Similarly, Lent (or the ‘Great Fast’) is relatively well-known as a period of abstention in preparation for Easter (or ‘Pascha’) but not the fast before Christmas (or the ‘Nativity’) sometimes called the ‘Philip Fast’ (because it starts on 15th November, which is the day following St Philip’s Day). Even less well-known are the fasts in the summer: one before the Feast of SS Peter and Paul (29th June) and one before the Dormition (or Falling-Asleep) of the Most Blessed Virgin (15th August).
The church calendar tells us when these fasts begin (including a number of days not mentioned here) and also those ‘Fast Days’ when fish, wine or oil are allowed: the Calendar published by the Orthodox Fellowship of St John the Baptist is recommended for use in our parish.

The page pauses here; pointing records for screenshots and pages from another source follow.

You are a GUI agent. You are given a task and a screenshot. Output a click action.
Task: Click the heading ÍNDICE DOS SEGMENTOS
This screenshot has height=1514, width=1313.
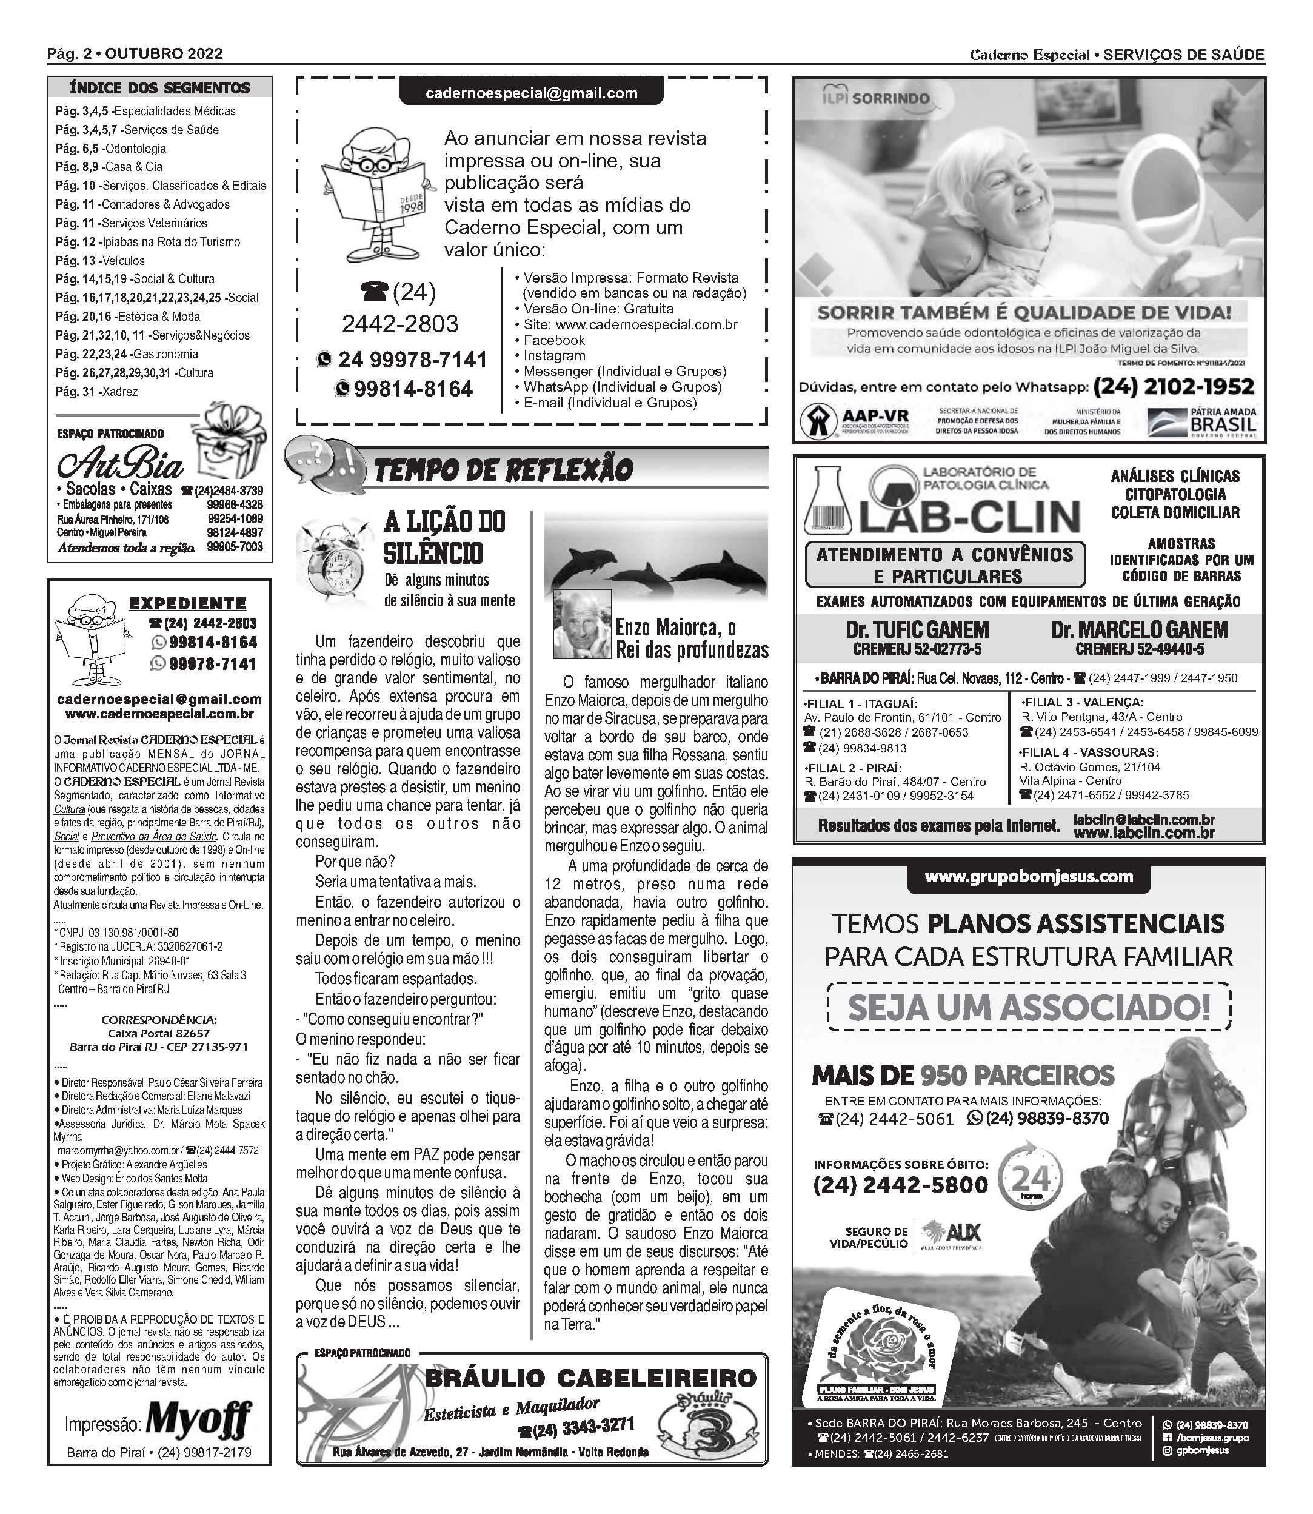click(159, 88)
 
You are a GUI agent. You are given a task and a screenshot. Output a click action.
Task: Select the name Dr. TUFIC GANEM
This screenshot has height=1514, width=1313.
click(917, 630)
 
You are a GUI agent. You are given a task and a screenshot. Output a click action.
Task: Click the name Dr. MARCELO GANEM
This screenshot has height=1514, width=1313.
click(1140, 630)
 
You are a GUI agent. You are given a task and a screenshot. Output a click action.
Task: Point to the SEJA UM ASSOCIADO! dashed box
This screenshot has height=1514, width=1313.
click(1029, 1008)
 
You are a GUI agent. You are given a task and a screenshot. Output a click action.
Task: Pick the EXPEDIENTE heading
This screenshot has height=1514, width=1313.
click(187, 604)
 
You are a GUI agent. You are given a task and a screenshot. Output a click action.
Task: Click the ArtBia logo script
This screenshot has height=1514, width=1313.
click(121, 464)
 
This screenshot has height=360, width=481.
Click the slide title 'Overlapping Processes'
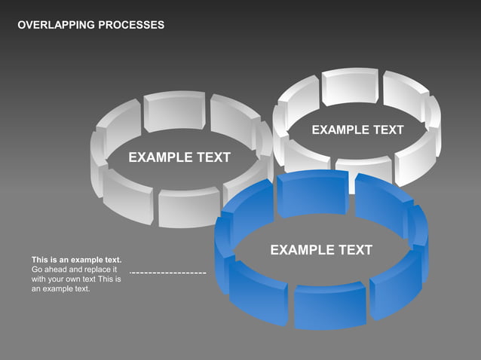click(90, 26)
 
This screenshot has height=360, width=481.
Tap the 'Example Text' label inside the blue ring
click(321, 250)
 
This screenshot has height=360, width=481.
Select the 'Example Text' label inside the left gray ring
click(179, 157)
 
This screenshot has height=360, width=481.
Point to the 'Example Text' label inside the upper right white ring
click(357, 130)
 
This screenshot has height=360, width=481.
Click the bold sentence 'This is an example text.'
click(76, 260)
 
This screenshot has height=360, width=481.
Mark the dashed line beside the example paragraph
click(168, 272)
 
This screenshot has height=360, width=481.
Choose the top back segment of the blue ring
click(312, 192)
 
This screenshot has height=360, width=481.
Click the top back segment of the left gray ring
click(174, 111)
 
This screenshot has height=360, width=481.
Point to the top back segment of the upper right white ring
click(350, 86)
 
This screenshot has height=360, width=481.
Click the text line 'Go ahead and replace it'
click(74, 270)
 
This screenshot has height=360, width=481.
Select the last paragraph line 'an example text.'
click(60, 289)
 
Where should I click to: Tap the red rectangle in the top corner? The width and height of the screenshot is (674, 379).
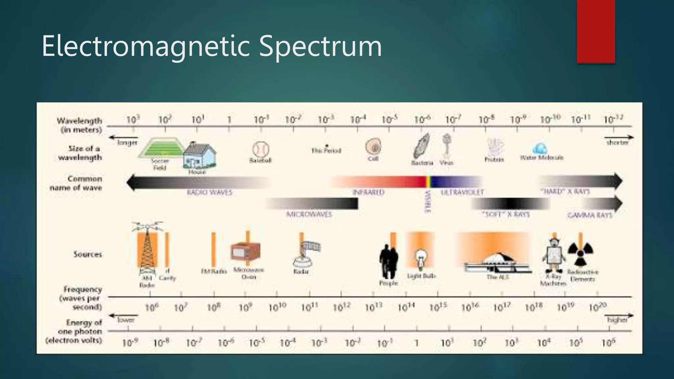[596, 32]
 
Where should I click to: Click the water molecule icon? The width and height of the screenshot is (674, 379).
[539, 149]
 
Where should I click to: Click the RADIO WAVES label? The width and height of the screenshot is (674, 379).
[210, 192]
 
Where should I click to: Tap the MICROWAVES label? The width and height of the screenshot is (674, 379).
[309, 215]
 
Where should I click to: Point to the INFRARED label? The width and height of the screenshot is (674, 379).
[368, 192]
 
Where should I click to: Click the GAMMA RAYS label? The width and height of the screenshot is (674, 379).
[589, 215]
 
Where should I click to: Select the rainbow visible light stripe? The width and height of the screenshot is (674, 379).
[428, 182]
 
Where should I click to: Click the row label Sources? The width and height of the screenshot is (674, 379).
[88, 254]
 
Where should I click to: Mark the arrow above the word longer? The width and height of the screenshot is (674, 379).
[123, 137]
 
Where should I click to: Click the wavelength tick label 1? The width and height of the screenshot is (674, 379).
[229, 120]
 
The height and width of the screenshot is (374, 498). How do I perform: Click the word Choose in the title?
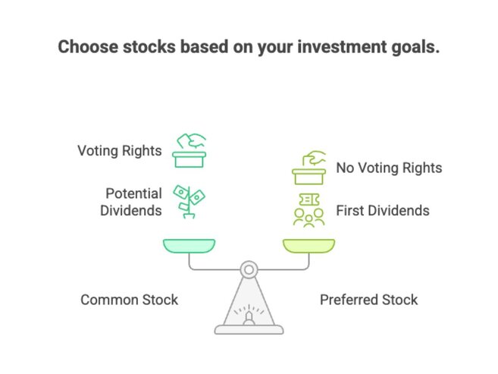(87, 47)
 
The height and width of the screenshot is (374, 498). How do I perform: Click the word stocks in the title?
(149, 47)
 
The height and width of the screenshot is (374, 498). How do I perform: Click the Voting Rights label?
(119, 150)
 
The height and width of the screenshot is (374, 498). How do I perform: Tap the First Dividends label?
(383, 210)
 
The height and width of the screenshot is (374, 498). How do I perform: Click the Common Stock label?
(129, 300)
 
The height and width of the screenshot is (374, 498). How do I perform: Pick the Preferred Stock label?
(368, 300)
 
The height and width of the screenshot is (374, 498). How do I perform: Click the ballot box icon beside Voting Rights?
(189, 150)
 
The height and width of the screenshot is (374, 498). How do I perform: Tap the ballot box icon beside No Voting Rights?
(309, 168)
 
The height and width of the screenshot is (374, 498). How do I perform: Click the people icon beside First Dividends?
(309, 217)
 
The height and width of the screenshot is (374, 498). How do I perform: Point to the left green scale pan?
(189, 245)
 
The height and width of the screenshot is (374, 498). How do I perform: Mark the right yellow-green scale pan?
(309, 245)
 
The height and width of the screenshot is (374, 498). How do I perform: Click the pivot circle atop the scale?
(248, 269)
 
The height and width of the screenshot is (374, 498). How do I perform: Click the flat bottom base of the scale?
(248, 329)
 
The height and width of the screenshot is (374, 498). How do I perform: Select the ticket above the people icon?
(309, 199)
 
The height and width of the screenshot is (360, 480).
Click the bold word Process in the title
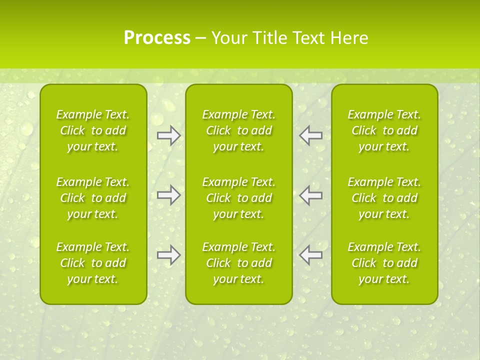point(157,38)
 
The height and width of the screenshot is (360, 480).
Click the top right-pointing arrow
point(169,136)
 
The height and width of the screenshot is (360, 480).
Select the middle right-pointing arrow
point(169,196)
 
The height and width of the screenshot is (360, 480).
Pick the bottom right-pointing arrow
point(169,255)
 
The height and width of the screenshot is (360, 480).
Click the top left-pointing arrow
point(310,136)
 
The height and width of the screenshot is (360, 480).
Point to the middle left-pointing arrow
point(310,196)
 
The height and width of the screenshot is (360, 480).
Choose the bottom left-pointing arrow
point(310,255)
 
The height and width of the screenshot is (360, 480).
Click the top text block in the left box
point(93,130)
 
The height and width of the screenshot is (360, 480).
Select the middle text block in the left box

‘Fasts’ and ‘Fast Days’ are noted in the church calendar, but the calendar also contains the principal scripture readings (and the names of the saints that are more commonly commemorated) for each day of the year: fasting (as briefly described above) is offered to us by the Church to be used along with prayer (in company with the Saints and the heavenly host). Fasting without prayer will damage you emotionally: if you fast, and find that you are becoming irritable or angry, then either find more time for prayer, or relax the fasting. The change of diet is offered as a help to prayer, and prayer is a way of releasing our spirit to love. If you have loved, and served your family, your friends, your neighbours, and your enemies, you have kept the fast.